Richards served as president of Planned Parenthood from 2006 to 2018, helping boost the profile of an organization long criticized by conservatives and anti-abortion activists who have called on the government to strip its funding. With nearly 600 health centers, Planned Parenthood bills itself as the nation’s leading provider and advocate of high-quality, affordable sexual and reproductive health care and its largest provider of sex education.
“Together, we have made real progress in this country, expanding access to services and making reproductive rights a central priority of our nation’s health care system,” Richards said in January 2018 when she announced she was stepping down. “I’m deeply proud of the progress we’ve made for the millions of people Planned Parenthood health centers serve across the country each year.”
Planned Parenthood Federation of America and Planned Parenthood Action Fund are “heartbroken to lose a giant in the fight for reproductive freedom,” they said Monday in a statement.
“Cecile Richards was an indomitable force,” the groups said. “In her 12 devoted years of service to our organization, Cecile brought Planned Parenthood Federation of America to new heights in our health care, education, and advocacy work.
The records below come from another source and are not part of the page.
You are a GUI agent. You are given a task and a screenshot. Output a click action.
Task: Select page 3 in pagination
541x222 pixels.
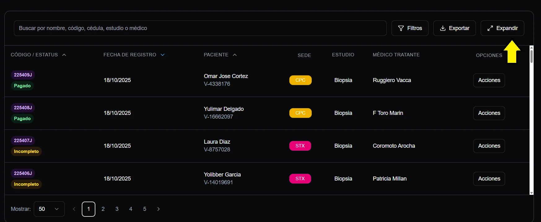click(x=117, y=209)
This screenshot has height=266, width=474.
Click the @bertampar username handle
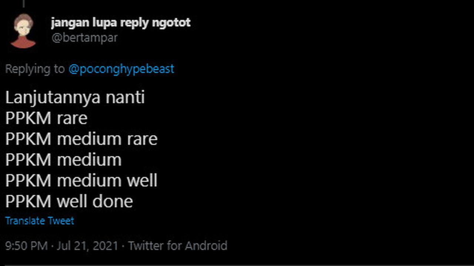coord(84,38)
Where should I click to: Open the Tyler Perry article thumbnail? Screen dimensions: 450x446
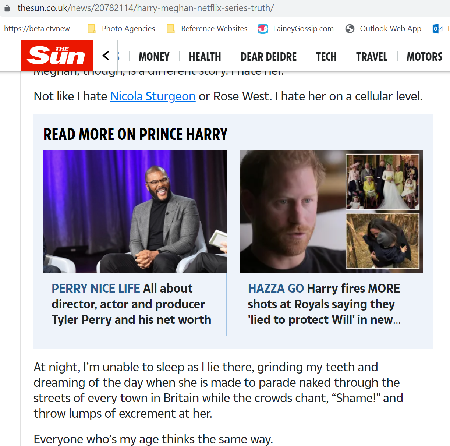click(x=135, y=211)
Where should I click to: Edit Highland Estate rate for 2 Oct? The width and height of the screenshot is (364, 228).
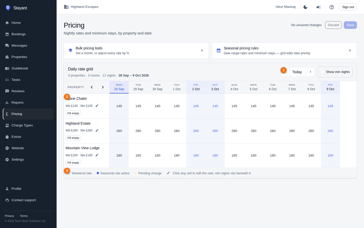[x=196, y=131]
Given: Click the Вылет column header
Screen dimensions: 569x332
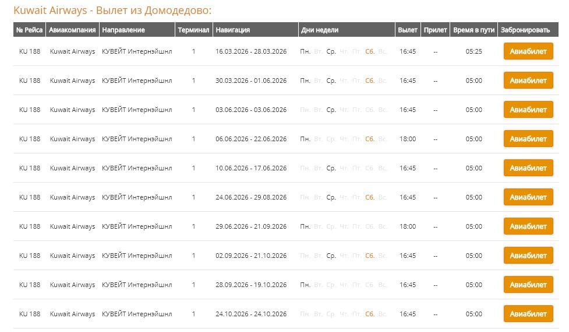Looking at the screenshot, I should coord(408,30).
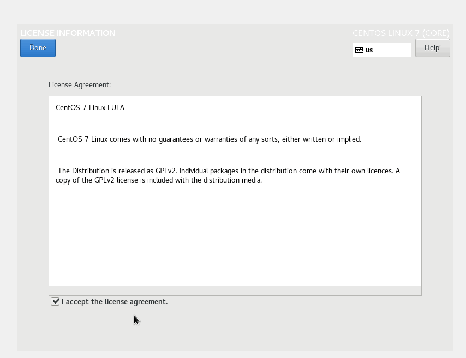Click the gray bar below the license text
Image resolution: width=466 pixels, height=358 pixels.
[235, 290]
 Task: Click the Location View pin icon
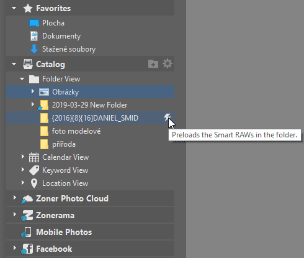coord(34,183)
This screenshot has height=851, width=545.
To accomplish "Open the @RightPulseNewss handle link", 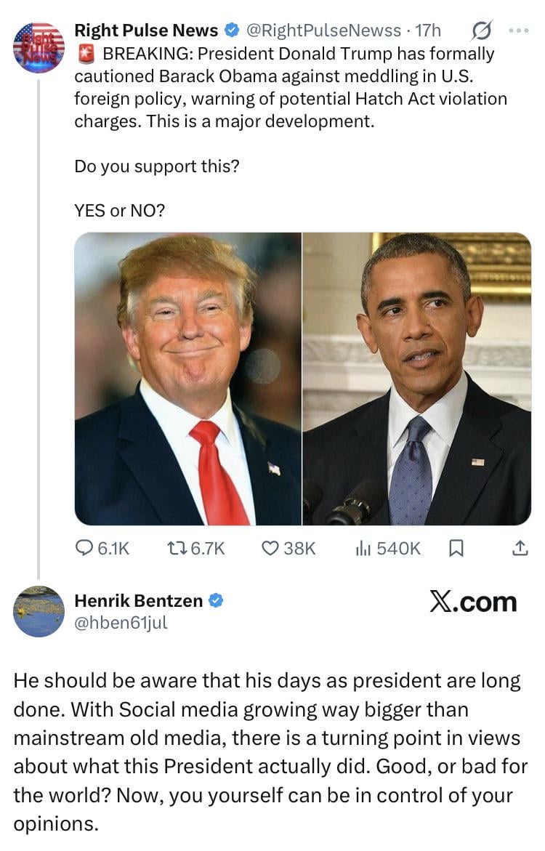I will coord(324,31).

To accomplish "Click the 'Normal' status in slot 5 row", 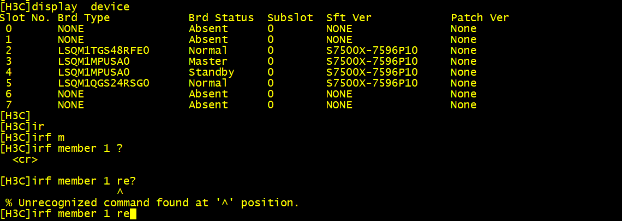I will pos(208,83).
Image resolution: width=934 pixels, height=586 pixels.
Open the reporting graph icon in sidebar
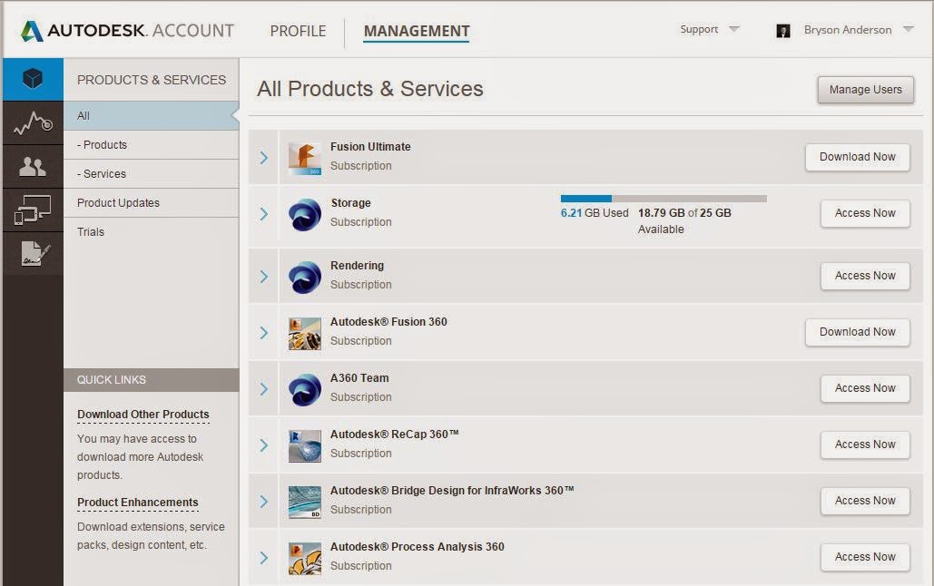[x=33, y=122]
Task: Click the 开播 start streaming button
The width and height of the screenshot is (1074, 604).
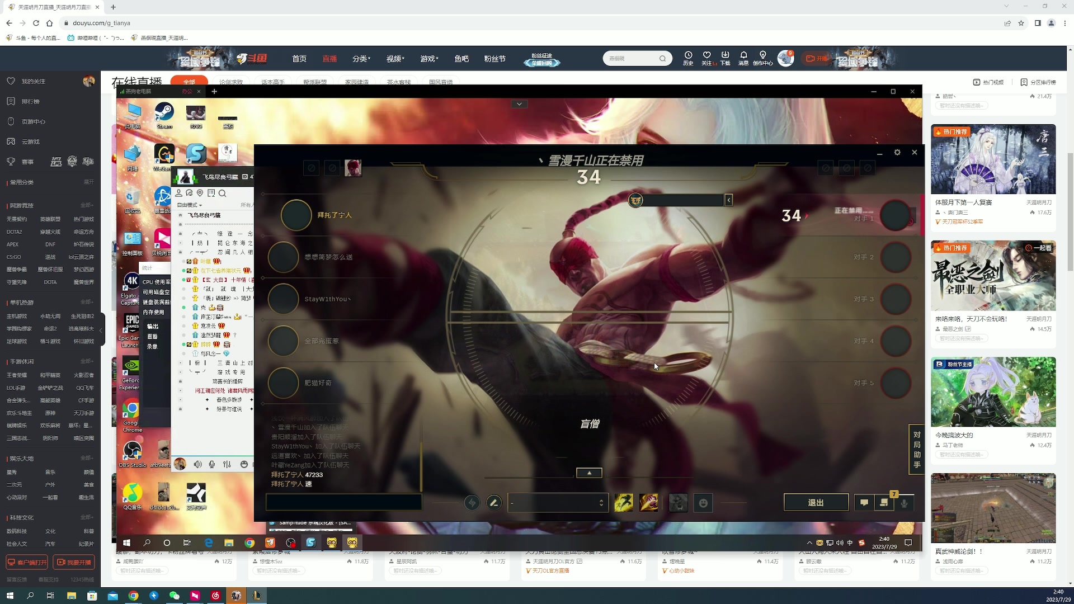Action: coord(816,58)
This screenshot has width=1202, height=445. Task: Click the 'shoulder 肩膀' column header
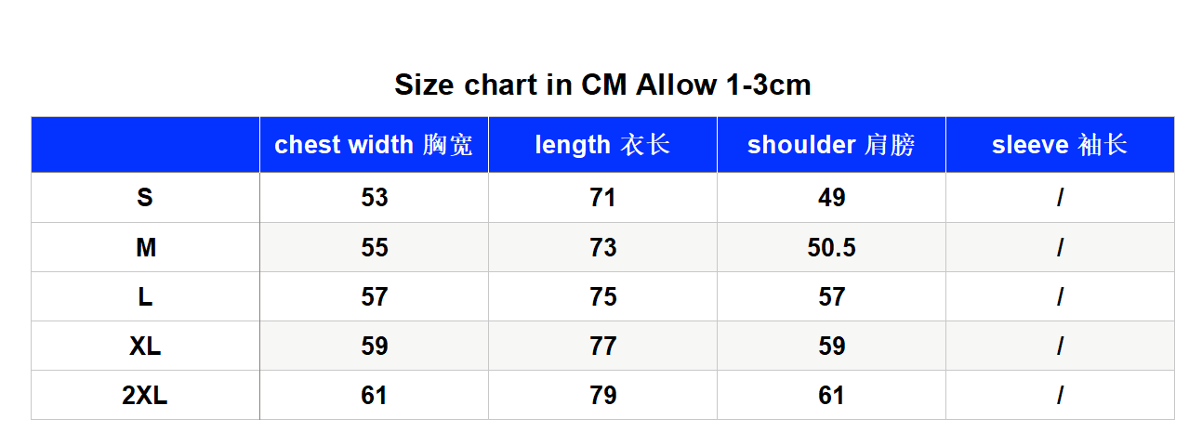tap(831, 145)
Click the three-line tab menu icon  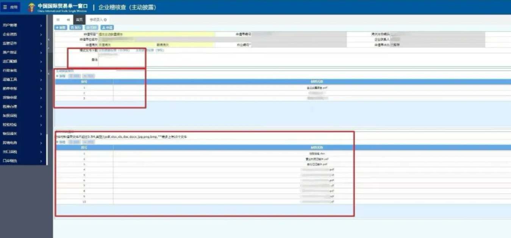pyautogui.click(x=58, y=19)
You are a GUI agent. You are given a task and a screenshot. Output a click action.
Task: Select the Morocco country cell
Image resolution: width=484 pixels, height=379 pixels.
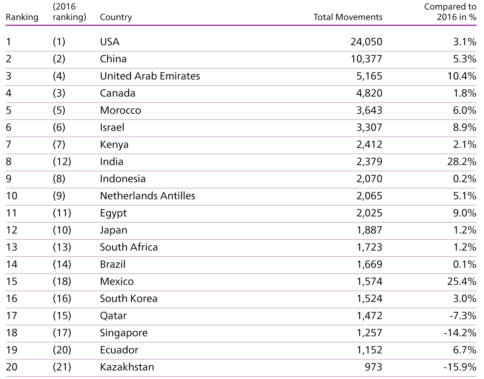pyautogui.click(x=121, y=110)
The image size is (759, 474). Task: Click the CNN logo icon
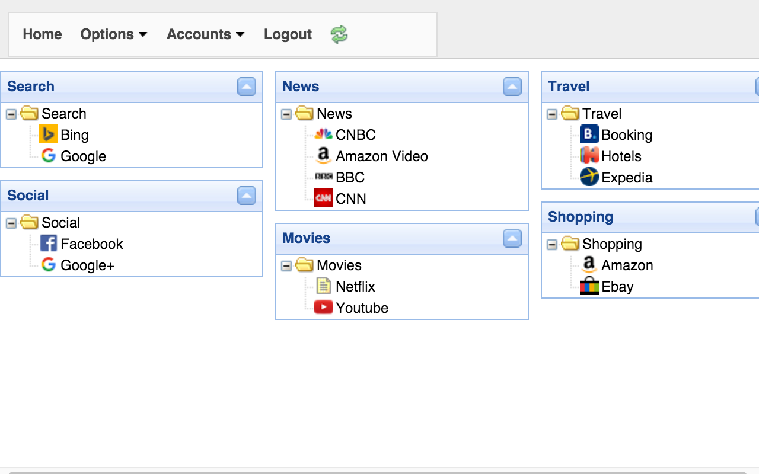[x=323, y=198]
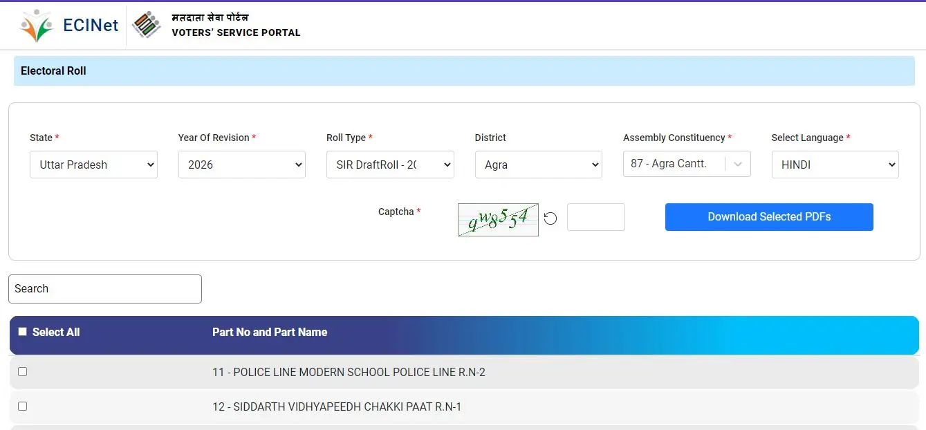Screen dimensions: 926x430
Task: Open the Select Language dropdown
Action: tap(835, 165)
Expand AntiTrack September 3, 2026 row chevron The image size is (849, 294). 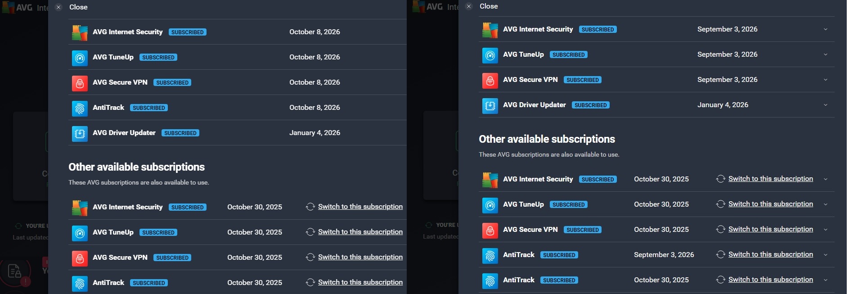coord(825,255)
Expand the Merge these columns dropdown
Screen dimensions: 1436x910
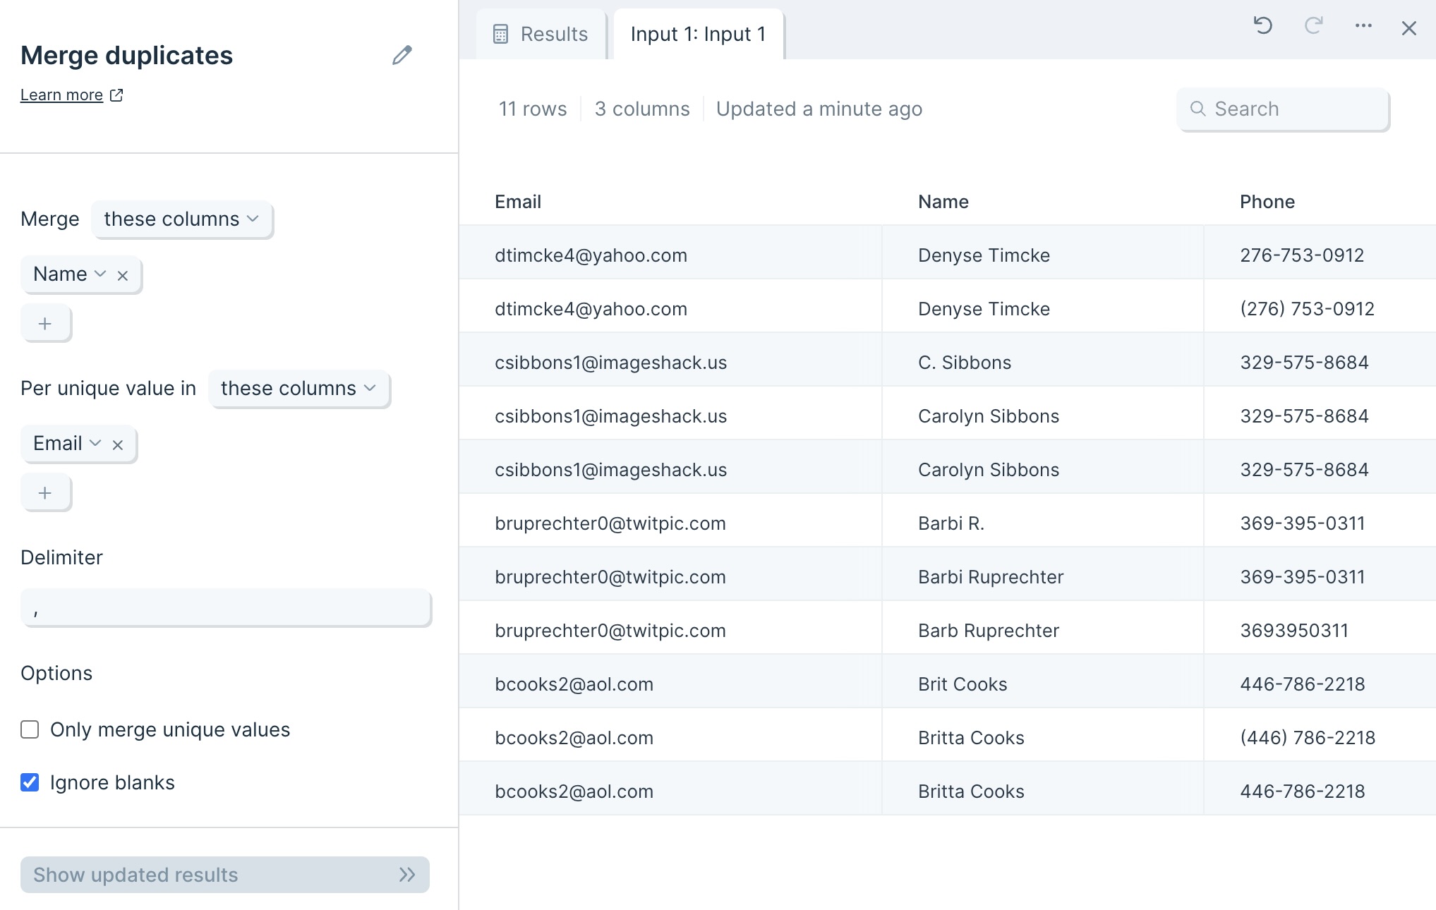coord(181,219)
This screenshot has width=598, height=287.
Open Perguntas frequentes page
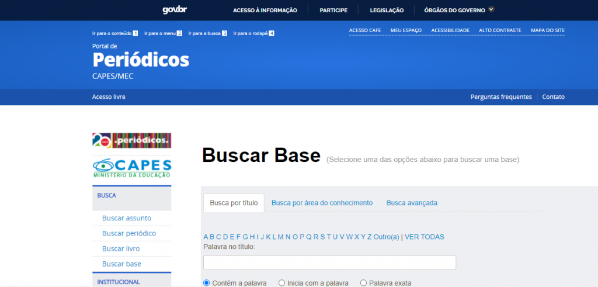(x=501, y=97)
She led us through fights that transformed the reproductive health and rights landscape and made Planned Parenthood Action Fund the advocacy and political force that it remains to this day.”
The women in Richards’ family were no strangers to political power: Her mother was the late Gov. Ann Richards of Texas and her daughter, Lily Adams, served as a political appointee in former President Joe Biden’s administration.
In one of his final presidential statements, Biden on Monday honored Cecile Richards, calling her a “leader of utmost character” and saying she “fought for the dignity of workers, defended and advanced women’s reproductive rights and equality.”
“Jill and I are deeply saddened to learn of the passing of Cecile Richards. Cecile fearlessly led us forward to be the America we say we are,” said Biden, who in a private ceremony in November awarded Richards the Presidential Medal of Freedom.
‘Visionary leadership, commitment to justice’
Richards’ tenure as Planned Parenthood’s president came with major shifts in the landscape of abortion rights in the United States.
Trump in his first term signed a bill in 2017 allowing states to withhold federal money from abortion services providers, including Planned Parenthood. Indeed, the first Trump administration was “the worst for women that I’ve seen in my lifetime,” Richards told CNN’s Van Jones the following year.
Later, the US Supreme Court overturned Roe v. Wade, ending the constitutional right to an abortion and setting off a fierce fight for reproductive rights at the state level.
After leaving Planned Parenthood, Richards in 2019 partnered with Black Lives Matter co-founder Alicia Garza and Ai-jen Poo, director of the National Domestic Workers Alliance, to launch a political action group called Supermajority focused on women’s activism and equality.
“I think women are just finally saying, ‘You know, if we’re the majority of the voters, we’re the majority of volunteers, of the activists, and work on every single issue. Why aren’t the things that we care about actually front and center in the political agenda?’” Richards told CNN.
Richards’ “visionary leadership, commitment to justice, and lifelong dedication to advancing the rights of women will forever inspire us,” Supermajority said Monday in a statement.
Richards also was a “fearless champion for abortion access and gender justice to the very end of her extraordinary life,” said National Women’s Law Center President and CEO Fatima Goss Graves.
“Cecile leaves behind a legacy of unshakable determination and a blueprint for how to advocate for the people and causes that need it most,” Graves said in a statement. “She made us better with her rigor, humor, and grace.”
This story has been updated with additional information.